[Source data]
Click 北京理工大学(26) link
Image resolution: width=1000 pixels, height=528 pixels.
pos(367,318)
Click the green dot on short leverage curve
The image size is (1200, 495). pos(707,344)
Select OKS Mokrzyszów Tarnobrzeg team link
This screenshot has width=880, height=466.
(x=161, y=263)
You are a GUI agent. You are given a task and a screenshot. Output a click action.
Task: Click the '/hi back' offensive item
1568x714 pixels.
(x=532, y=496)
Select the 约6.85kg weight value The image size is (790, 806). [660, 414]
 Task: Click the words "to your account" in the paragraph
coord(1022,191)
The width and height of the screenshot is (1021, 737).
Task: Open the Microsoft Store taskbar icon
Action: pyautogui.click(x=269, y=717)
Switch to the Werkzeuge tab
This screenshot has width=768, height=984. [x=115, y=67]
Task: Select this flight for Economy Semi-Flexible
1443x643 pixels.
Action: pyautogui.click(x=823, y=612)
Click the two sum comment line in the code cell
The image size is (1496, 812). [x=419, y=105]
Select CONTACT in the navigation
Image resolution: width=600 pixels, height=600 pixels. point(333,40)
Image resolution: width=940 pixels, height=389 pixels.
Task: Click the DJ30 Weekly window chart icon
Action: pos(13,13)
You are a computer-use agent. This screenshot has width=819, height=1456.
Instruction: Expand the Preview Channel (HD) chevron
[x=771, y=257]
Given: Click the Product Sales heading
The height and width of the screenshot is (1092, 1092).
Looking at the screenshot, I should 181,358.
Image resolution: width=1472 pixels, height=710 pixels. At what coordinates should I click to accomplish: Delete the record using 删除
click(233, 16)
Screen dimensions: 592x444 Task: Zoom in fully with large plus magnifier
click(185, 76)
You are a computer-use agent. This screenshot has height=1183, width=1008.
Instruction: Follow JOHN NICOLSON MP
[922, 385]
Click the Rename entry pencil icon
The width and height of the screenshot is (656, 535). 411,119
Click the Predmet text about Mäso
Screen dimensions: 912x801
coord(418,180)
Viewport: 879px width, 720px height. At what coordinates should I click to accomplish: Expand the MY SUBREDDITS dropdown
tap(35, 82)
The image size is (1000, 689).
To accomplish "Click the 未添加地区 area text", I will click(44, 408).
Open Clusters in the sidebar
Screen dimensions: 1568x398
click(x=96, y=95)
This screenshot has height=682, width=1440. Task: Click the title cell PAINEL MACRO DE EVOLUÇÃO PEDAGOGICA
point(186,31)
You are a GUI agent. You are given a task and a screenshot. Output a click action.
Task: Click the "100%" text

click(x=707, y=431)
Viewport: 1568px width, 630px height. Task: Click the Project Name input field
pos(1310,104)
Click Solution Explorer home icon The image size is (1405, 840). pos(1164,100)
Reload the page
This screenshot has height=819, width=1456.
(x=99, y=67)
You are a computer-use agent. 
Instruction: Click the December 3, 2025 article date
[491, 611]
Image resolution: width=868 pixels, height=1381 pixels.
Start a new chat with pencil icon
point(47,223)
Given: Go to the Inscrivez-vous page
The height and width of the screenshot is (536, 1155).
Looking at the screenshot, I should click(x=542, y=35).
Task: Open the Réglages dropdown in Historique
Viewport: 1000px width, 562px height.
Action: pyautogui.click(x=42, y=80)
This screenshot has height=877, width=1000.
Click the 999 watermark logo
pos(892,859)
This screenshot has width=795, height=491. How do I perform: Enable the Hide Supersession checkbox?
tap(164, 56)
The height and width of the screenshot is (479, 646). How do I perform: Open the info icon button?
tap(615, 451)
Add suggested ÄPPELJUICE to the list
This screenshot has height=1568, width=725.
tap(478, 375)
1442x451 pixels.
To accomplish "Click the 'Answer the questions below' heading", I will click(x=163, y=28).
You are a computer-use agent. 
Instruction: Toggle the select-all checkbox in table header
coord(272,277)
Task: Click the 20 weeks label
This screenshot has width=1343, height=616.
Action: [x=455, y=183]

STATED TASK → Copy every one of the rows above verbatim, with nothing changed.

COMPLETED TASK →
Click 北京理工大学(26) link
Image resolution: width=1000 pixels, height=528 pixels.
pos(367,318)
Click the green dot on short leverage curve
The image size is (1200, 495). pos(707,344)
Select OKS Mokrzyszów Tarnobrzeg team link
This screenshot has width=880, height=466.
(x=161, y=263)
You are a GUI agent. You are given a task and a screenshot. Output a click action.
Task: Click the '/hi back' offensive item
1568x714 pixels.
(x=532, y=496)
Select the 约6.85kg weight value The image size is (790, 806). [660, 414]
 Task: Click the words "to your account" in the paragraph
coord(1022,191)
The width and height of the screenshot is (1021, 737).
Task: Open the Microsoft Store taskbar icon
Action: pyautogui.click(x=269, y=717)
Switch to the Werkzeuge tab
This screenshot has width=768, height=984. [x=115, y=67]
Task: Select this flight for Economy Semi-Flexible
1443x643 pixels.
Action: pyautogui.click(x=823, y=612)
Click the two sum comment line in the code cell
The image size is (1496, 812). [x=419, y=105]
Select CONTACT in the navigation
Image resolution: width=600 pixels, height=600 pixels. point(333,40)
Image resolution: width=940 pixels, height=389 pixels.
Task: Click the DJ30 Weekly window chart icon
Action: pos(13,13)
You are a computer-use agent. This screenshot has width=819, height=1456.
Instruction: Expand the Preview Channel (HD) chevron
[x=771, y=257]
Given: Click the Product Sales heading
The height and width of the screenshot is (1092, 1092).
Looking at the screenshot, I should 181,358.
Image resolution: width=1472 pixels, height=710 pixels. At what coordinates should I click to accomplish: Delete the record using 删除
click(233, 16)
Screen dimensions: 592x444 Task: Zoom in fully with large plus magnifier
click(185, 76)
You are a computer-use agent. This screenshot has height=1183, width=1008.
Instruction: Follow JOHN NICOLSON MP
[922, 385]
Click the Rename entry pencil icon
The width and height of the screenshot is (656, 535). 411,119
Click the Predmet text about Mäso
Screen dimensions: 912x801
coord(418,180)
Viewport: 879px width, 720px height. At what coordinates should I click to accomplish: Expand the MY SUBREDDITS dropdown
tap(35, 82)
The image size is (1000, 689).
To accomplish "Click the 未添加地区 area text", I will click(44, 408).
Open Clusters in the sidebar
Screen dimensions: 1568x398
click(x=96, y=95)
This screenshot has height=682, width=1440. Task: Click the title cell PAINEL MACRO DE EVOLUÇÃO PEDAGOGICA
point(186,31)
You are a GUI agent. You are given a task and a screenshot. Output a click action.
Task: Click the "100%" text

click(x=707, y=431)
Viewport: 1568px width, 630px height. Task: Click the Project Name input field
pos(1310,104)
Click Solution Explorer home icon The image size is (1405, 840). pos(1164,100)
Reload the page
This screenshot has height=819, width=1456.
(x=99, y=67)
You are a computer-use agent. 
Instruction: Click the December 3, 2025 article date
[491, 611]
Image resolution: width=868 pixels, height=1381 pixels.
Start a new chat with pencil icon
point(47,223)
Given: Go to the Inscrivez-vous page
The height and width of the screenshot is (536, 1155).
Looking at the screenshot, I should click(x=542, y=35).
Task: Open the Réglages dropdown in Historique
Viewport: 1000px width, 562px height.
Action: pyautogui.click(x=42, y=80)
This screenshot has height=877, width=1000.
Click the 999 watermark logo
pos(892,859)
This screenshot has width=795, height=491. How do I perform: Enable the Hide Supersession checkbox?
tap(164, 56)
The height and width of the screenshot is (479, 646). How do I perform: Open the info icon button?
tap(615, 451)
Add suggested ÄPPELJUICE to the list
This screenshot has height=1568, width=725.
tap(478, 375)
1442x451 pixels.
To accomplish "Click the 'Answer the questions below' heading", I will click(x=163, y=28).
You are a computer-use agent. 
Instruction: Toggle the select-all checkbox in table header
coord(272,277)
Task: Click the 20 weeks label
This screenshot has width=1343, height=616.
Action: [x=455, y=183]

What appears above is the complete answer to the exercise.